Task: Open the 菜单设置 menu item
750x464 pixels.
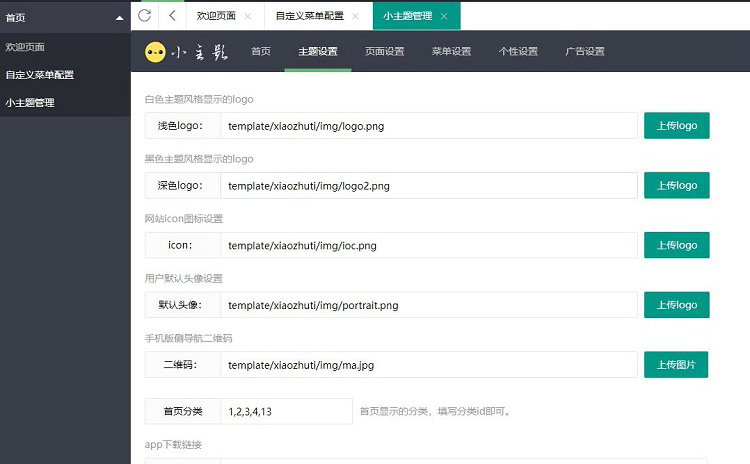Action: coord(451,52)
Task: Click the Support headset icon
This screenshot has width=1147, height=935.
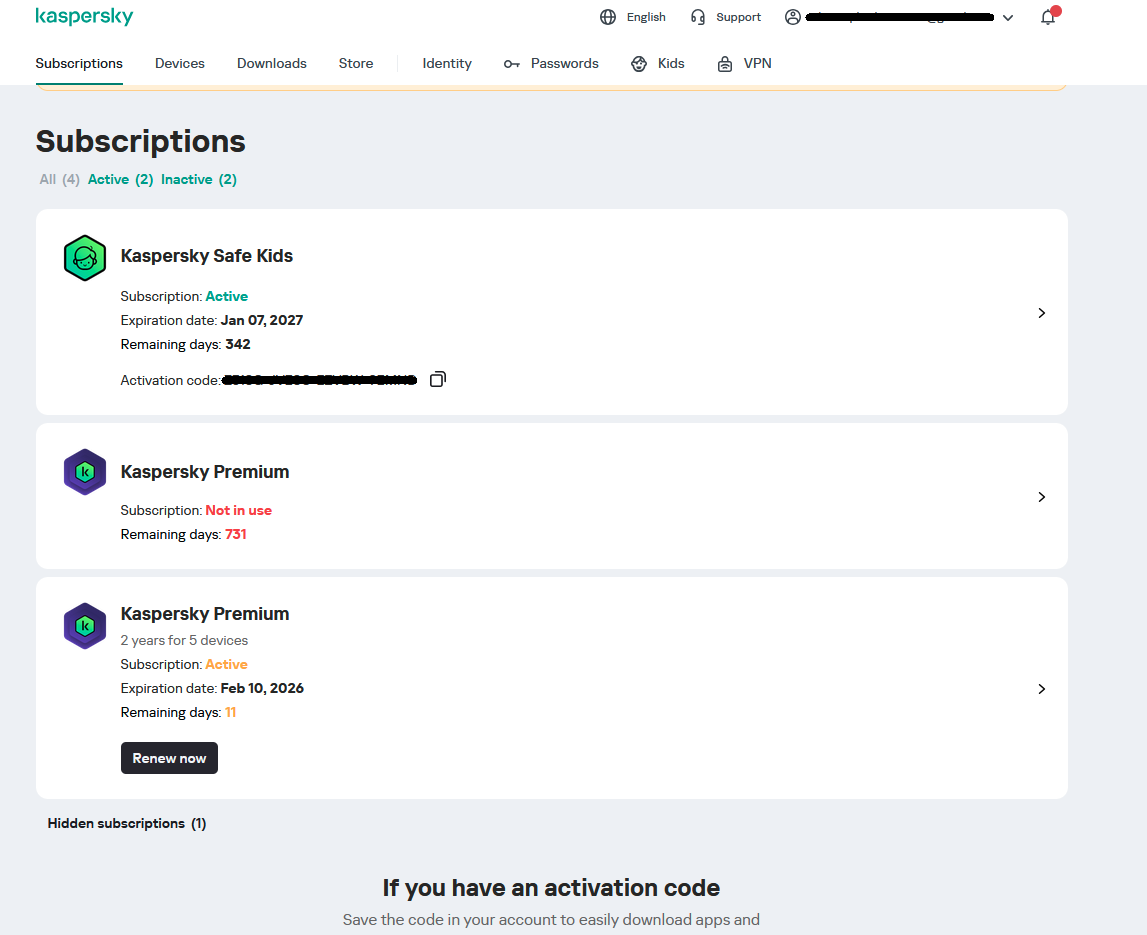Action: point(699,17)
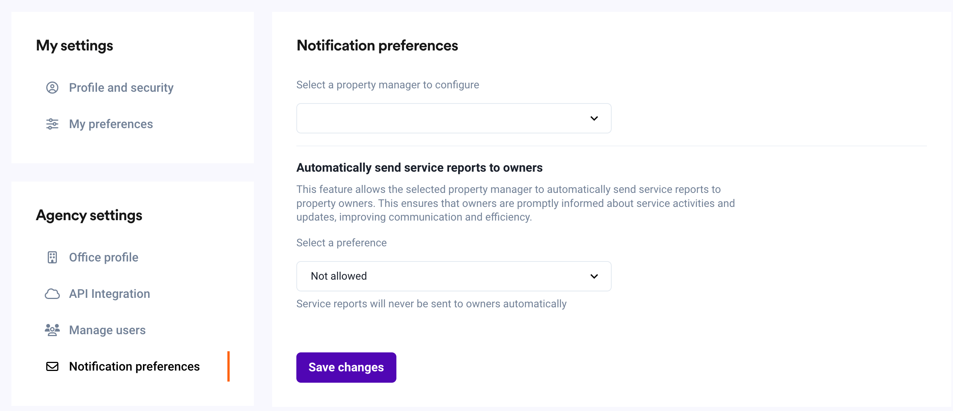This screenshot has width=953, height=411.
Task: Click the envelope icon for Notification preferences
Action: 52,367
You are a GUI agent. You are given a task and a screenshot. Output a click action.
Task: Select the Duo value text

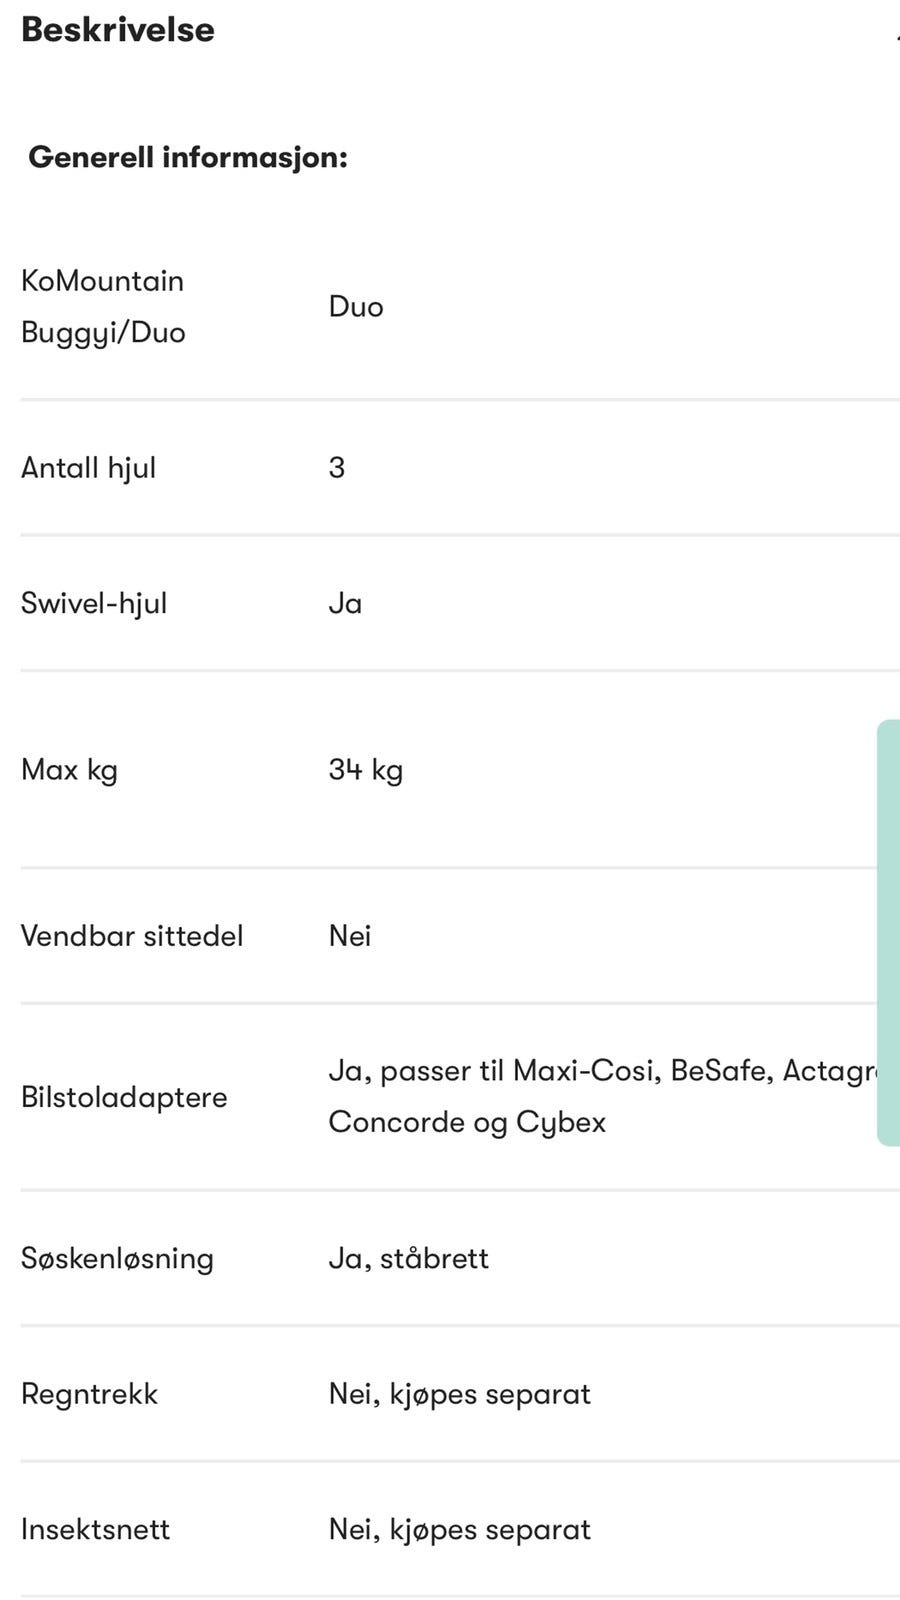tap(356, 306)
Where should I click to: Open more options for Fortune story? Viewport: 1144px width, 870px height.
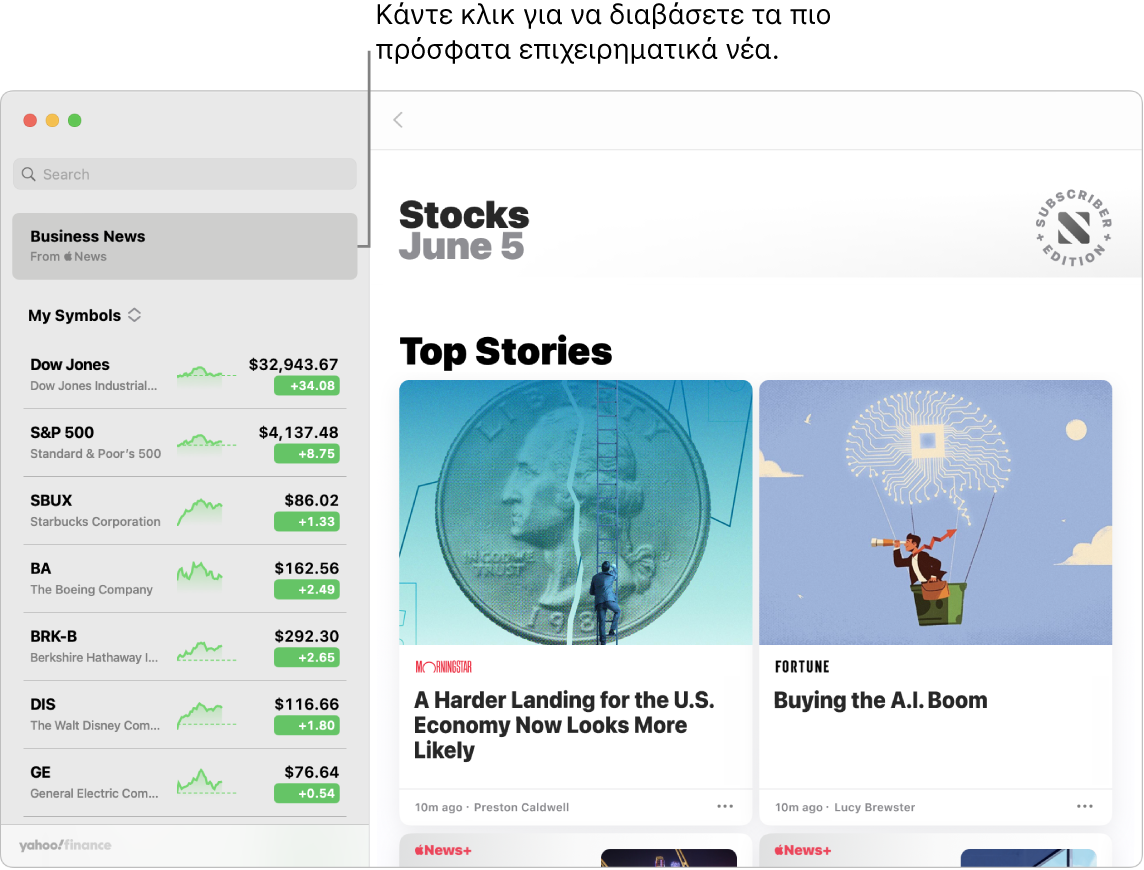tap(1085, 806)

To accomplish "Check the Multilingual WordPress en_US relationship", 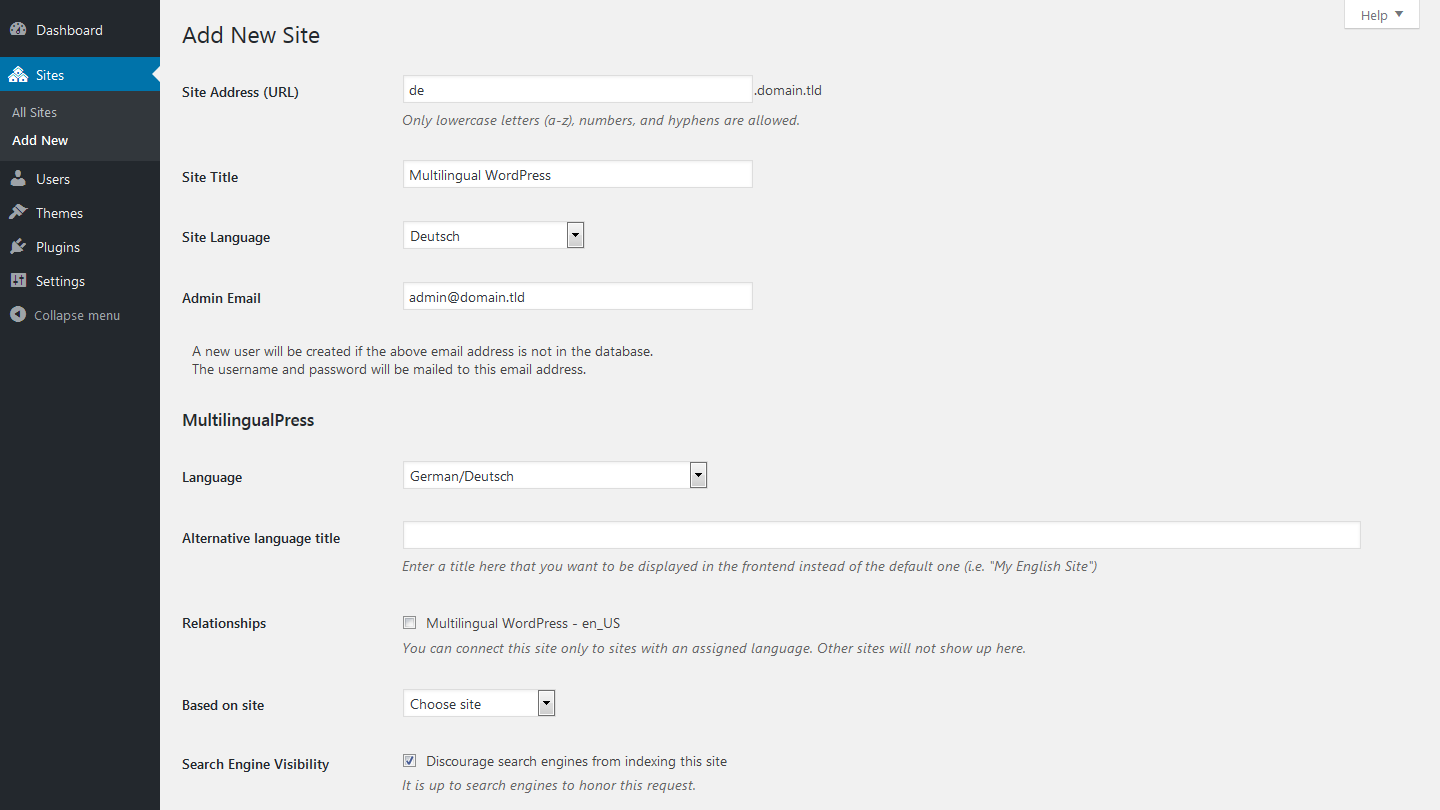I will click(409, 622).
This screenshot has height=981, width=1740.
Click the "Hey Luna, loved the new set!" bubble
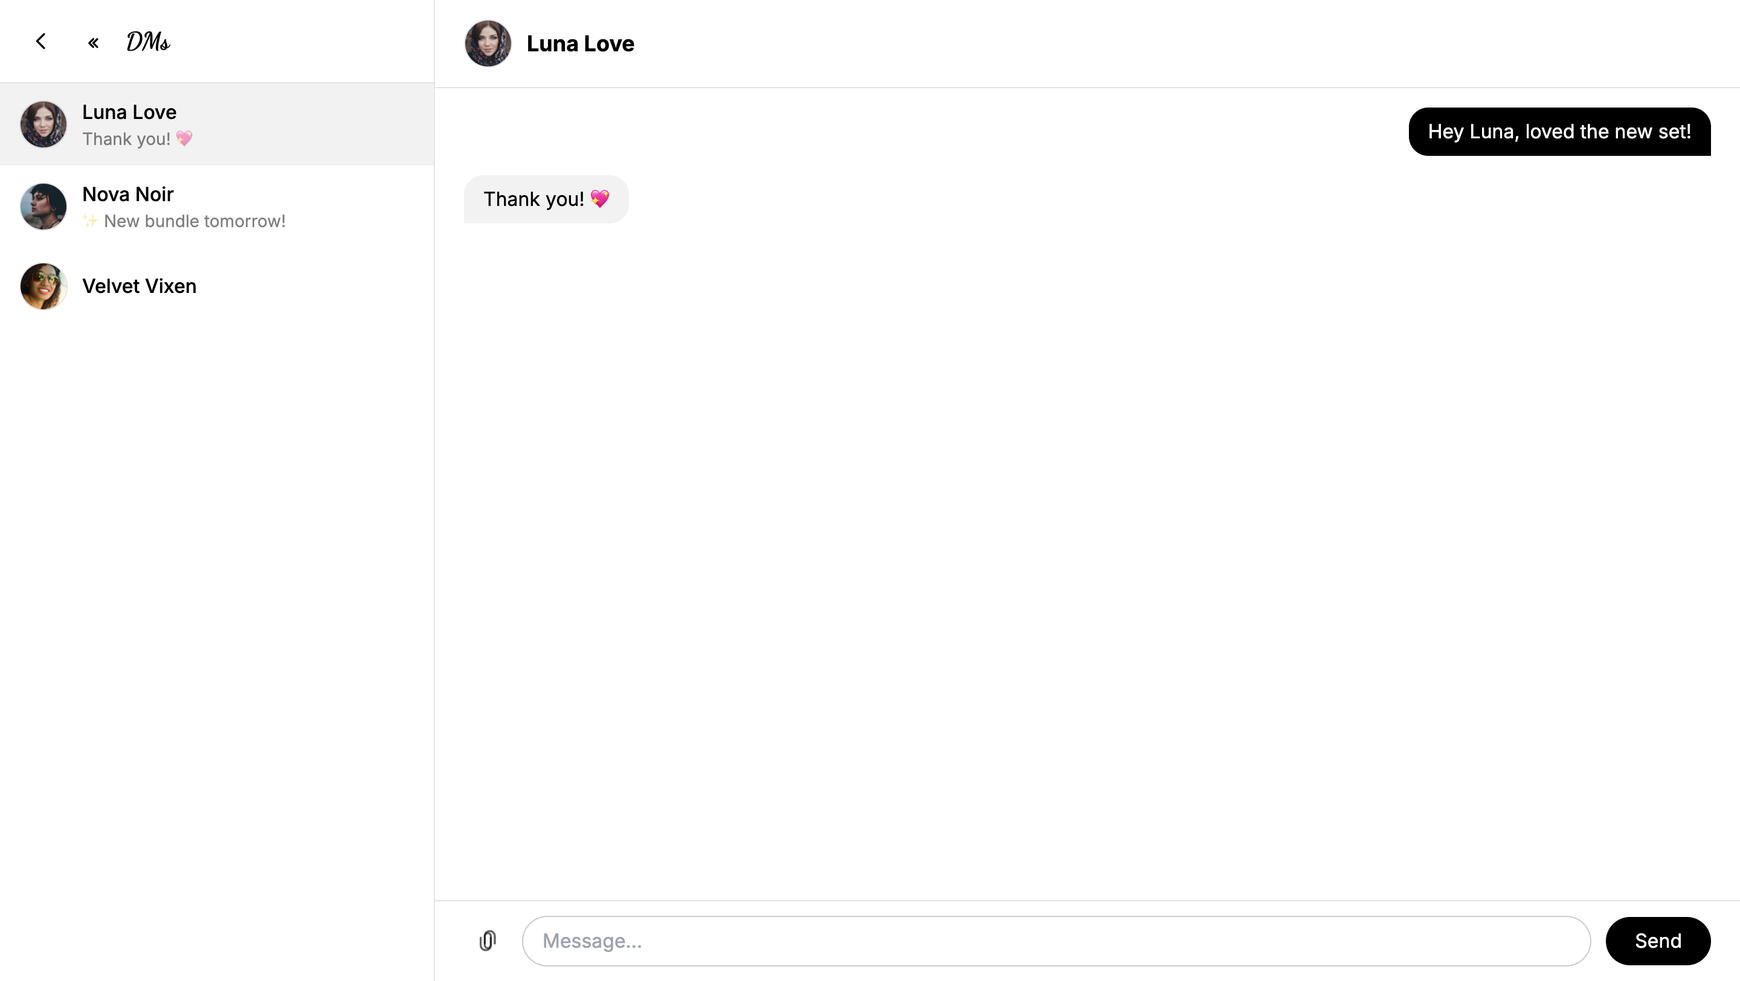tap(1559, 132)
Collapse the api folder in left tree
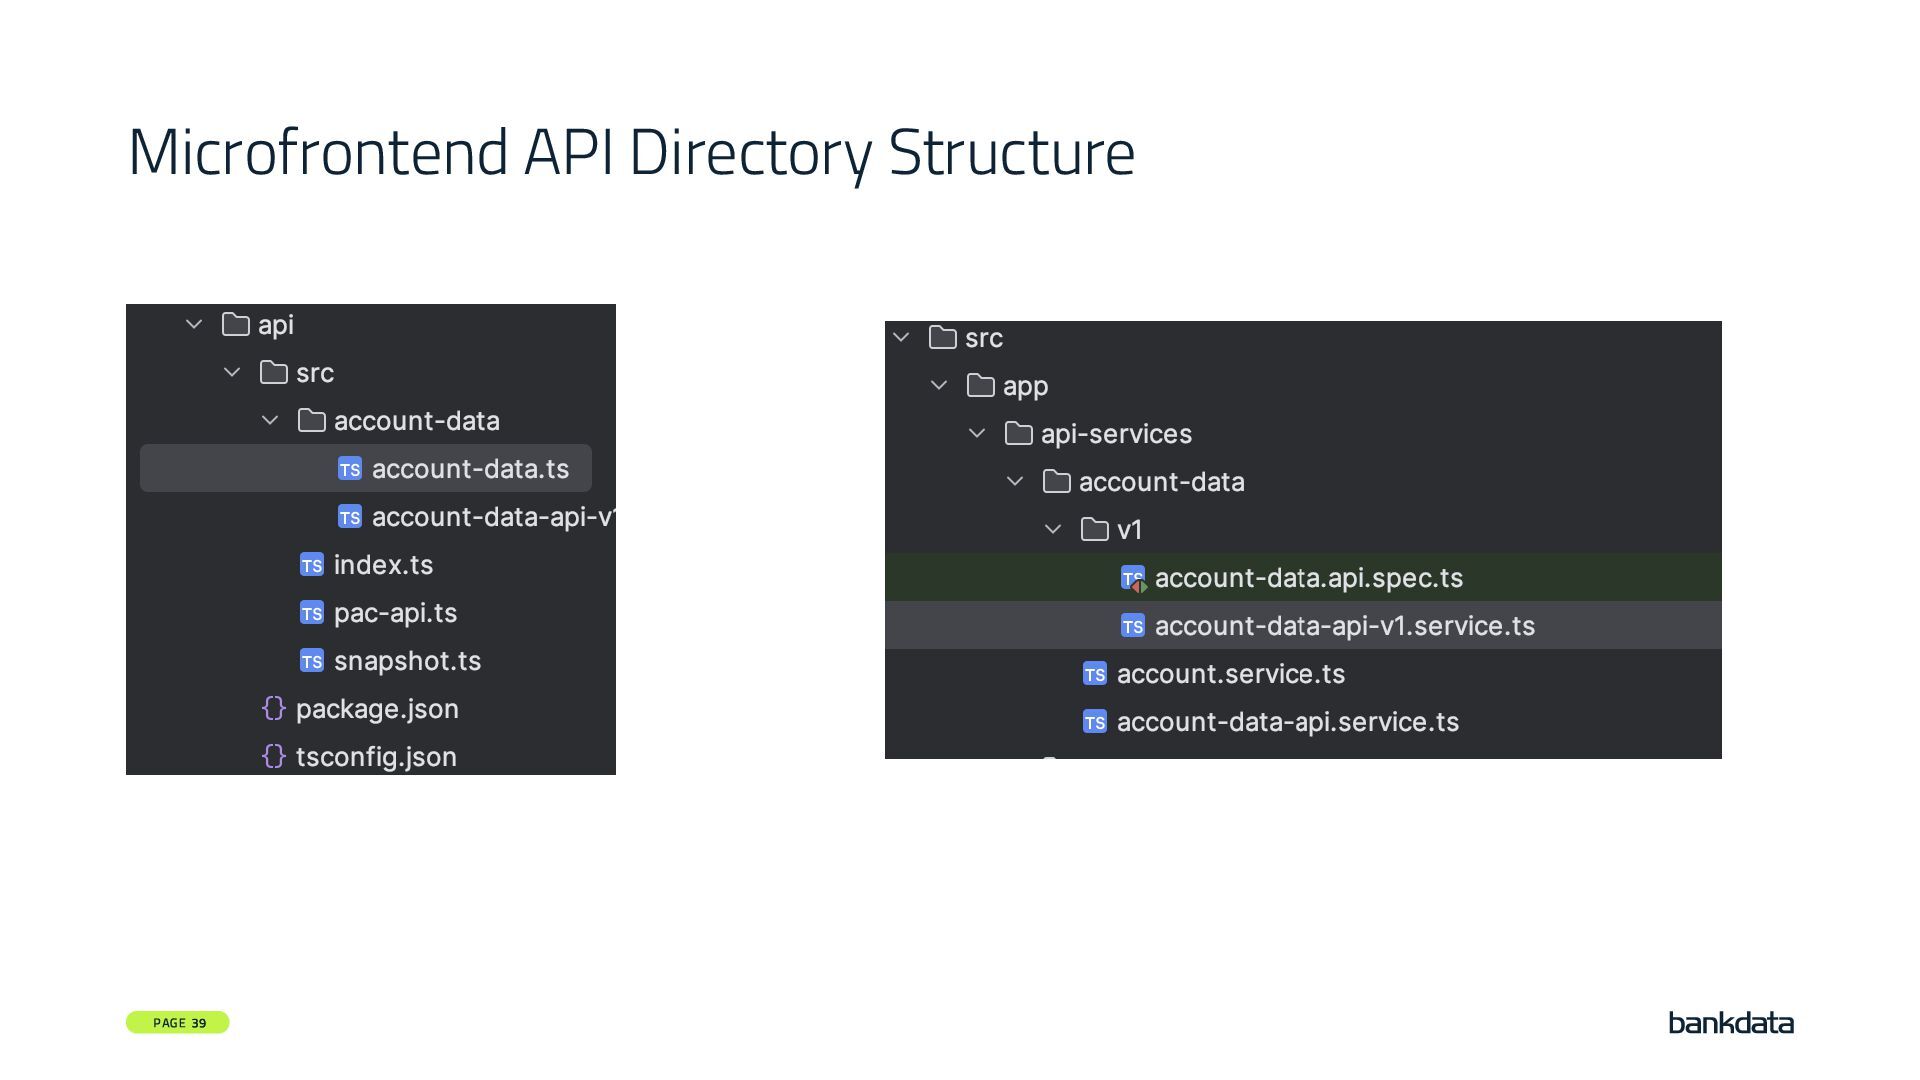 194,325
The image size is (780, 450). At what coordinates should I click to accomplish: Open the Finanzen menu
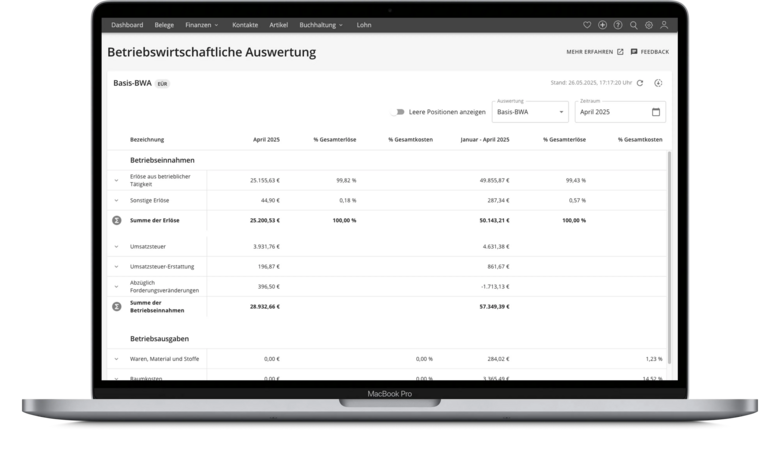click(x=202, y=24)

- _Prompt_
Format the listing as a Markdown table with columns named "No." and "Line," starting at the line that contains "Collapse the api folder in left tree" and ending at the last line of the listing, with both ends included. Number each line in order, skip blank lines, and leave the pictures out of your answer.

- _Full answer_
| No. | Line |
|---|---|
| 1 | Collapse the api folder in left tree |
| 2 |  194,325 |
| 3 | The image size is (780, 450). At what coordinates should I click to accomplish: Open the Finanzen menu |
| 4 | click(x=202, y=24) |